Transformer Model Variants
CAP-6640: Computational Understanding of Natural Language
Spencer Lyon
Prerequisites
L06.01: The Transformer architecture — self-attention, multi-head attention, positional encoding, masking, and transformer blocks
L06.02: Attention from Scratch — hands-on implementation in PyTorch
Outcomes
Compare the three major transformer variants (encoder-only, decoder-only, encoder-decoder) in terms of attention patterns, pretraining objectives, and task alignment
Explain masked language modeling and how bidirectional context enables understanding tasks
Explain causal language modeling and how autoregressive generation works in decoder-only models
Describe how encoder-decoder models combine both mechanisms for sequence-to-sequence tasks
Select the appropriate architecture variant for a given NLP task and justify the choice
References
Devlin et al. (2018) — BERT: Pre-training of Deep Bidirectional Transformers
Liu et al. (2019) — RoBERTa: A Robustly Optimized BERT Pretraining Approach
Raffel et al. (2020) — T5: Exploring the Limits of Transfer Learning
Kaplan et al. (2020) — Scaling Laws for Neural Language Models
One Architecture, Three Philosophies¶
Last week, we built the Transformer from the ground up — self-attention, multi-head attention, residual connections, the works. The original Transformer was designed for machine translation, and it used both an encoder and a decoder working together.
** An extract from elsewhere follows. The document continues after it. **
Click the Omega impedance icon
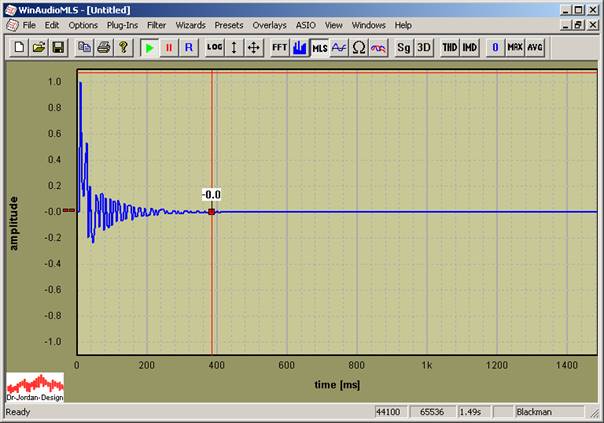Viewport: 604px width, 423px height. pyautogui.click(x=358, y=47)
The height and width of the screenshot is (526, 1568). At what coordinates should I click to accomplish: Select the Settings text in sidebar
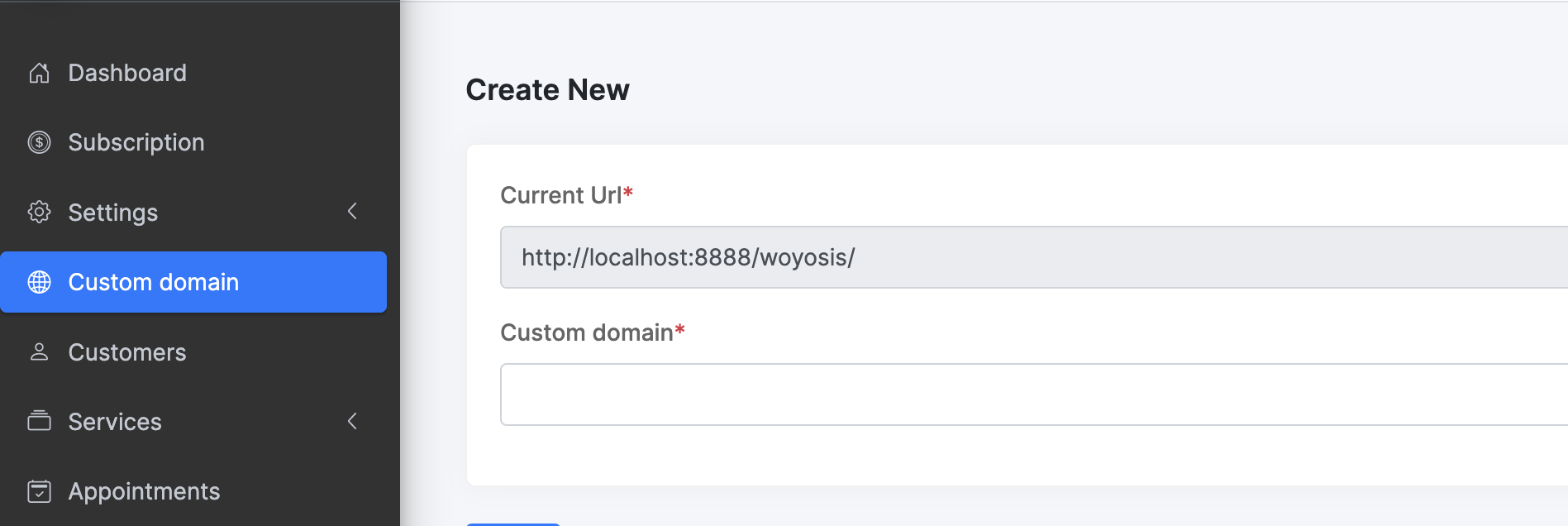tap(113, 213)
But here’s the thing: BERT doesn’t have a decoder. GPT doesn’t have an encoder. T5 uses both. Yet all three are called “Transformers.” How can that be?
The answer is surprisingly simple. The original Transformer has two halves, and researchers discovered that you can take either half (or both) and pretrain it on a massive corpus to create a powerful language model. The choice of which half you use determines what your model is naturally good at:
Use only the encoder → a model that excels at understanding text (classification, NER, similarity)
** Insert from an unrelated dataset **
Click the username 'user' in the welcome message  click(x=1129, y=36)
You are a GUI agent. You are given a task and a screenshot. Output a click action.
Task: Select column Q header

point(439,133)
Use only the decoder → a model that excels at generating text (completions, conversations, creative writing)
Use both → a model that excels at transforming one text into another (translation, summarization)
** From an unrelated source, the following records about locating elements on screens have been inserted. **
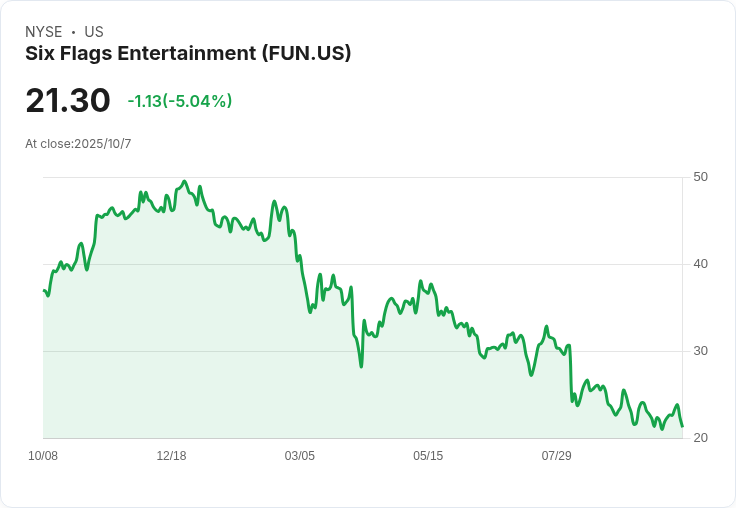Click the sharp dip low after 03/05

(x=361, y=366)
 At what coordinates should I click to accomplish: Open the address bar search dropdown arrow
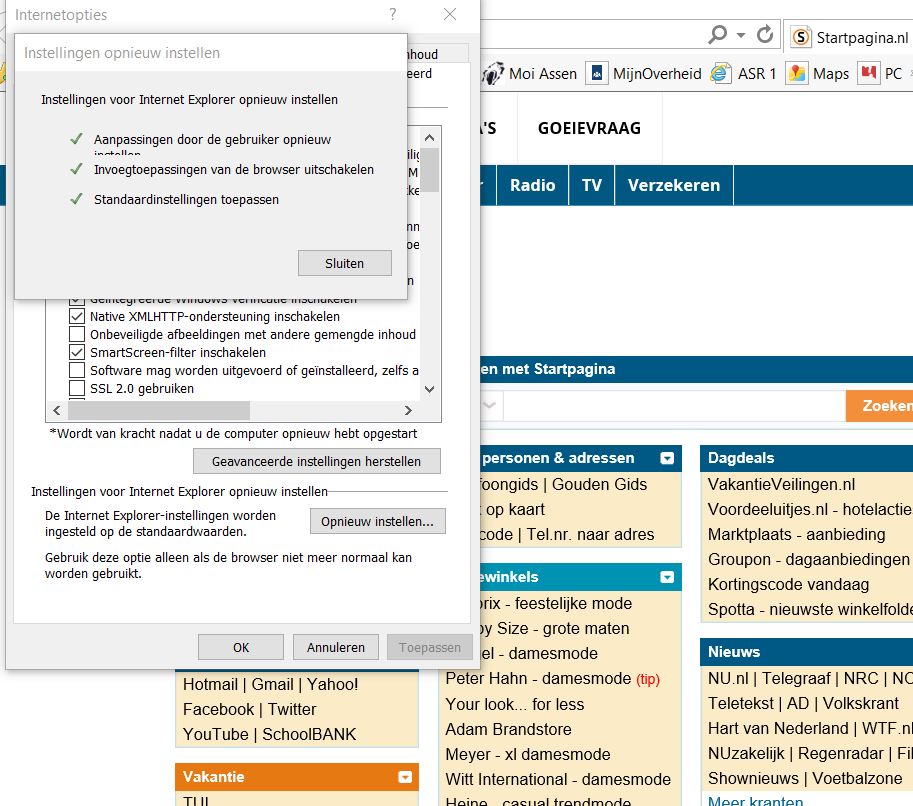(741, 35)
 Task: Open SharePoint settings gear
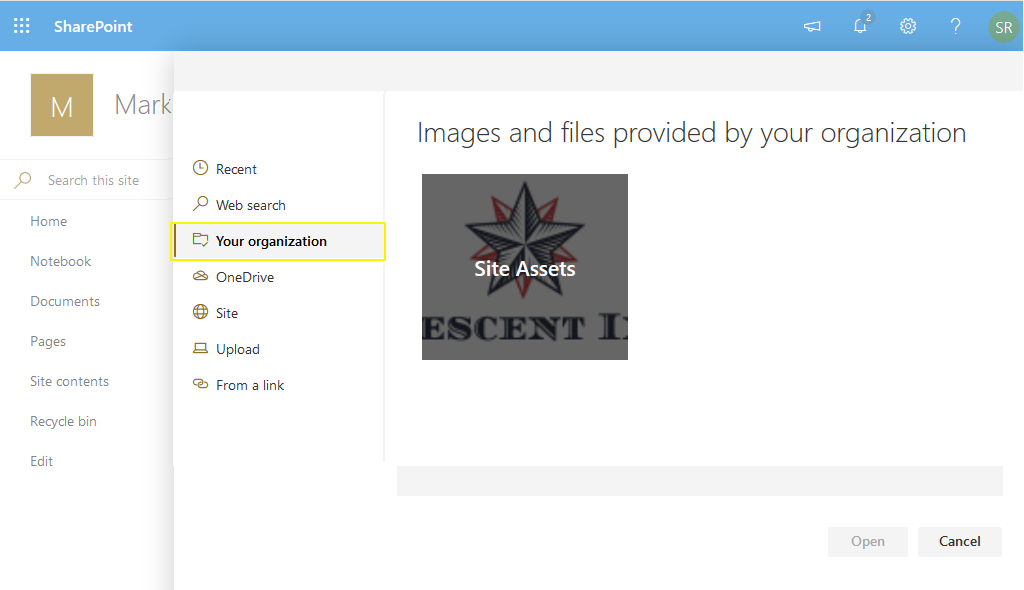pyautogui.click(x=908, y=26)
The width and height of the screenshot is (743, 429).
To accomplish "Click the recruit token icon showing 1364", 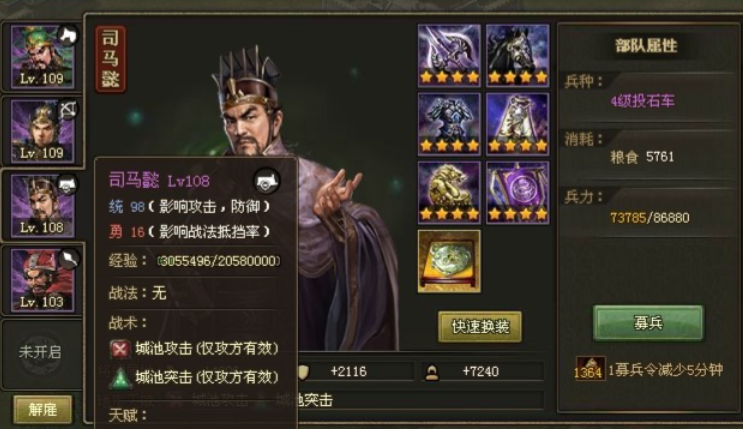I will point(589,369).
This lecture explores each of these three families. We’ll see how a single architectural choice — which half of the Transformer you keep, and what you mask — leads to fundamentally different capabilities.
Figure 1:The original Transformer splits into three model families, each defined by which components are kept and what pretraining objective is used.
import torch
import torch.nn.functional as F
import matplotlib.pyplot as plt
import matplotlib.patches as mpatchesEncoder-Only Models¶
The Key Idea: Bidirectional Context¶
Recall from Week 6 that the encoder side of the Transformer uses bidirectional attention — every token can attend to every other token in the sequence. There is no causal mask. When processing the word “bank” in “I sat by the river bank,” the model sees both the left context (“I sat by the river”) and the right context simultaneously. This is incredibly powerful for tasks that require understanding the meaning of text.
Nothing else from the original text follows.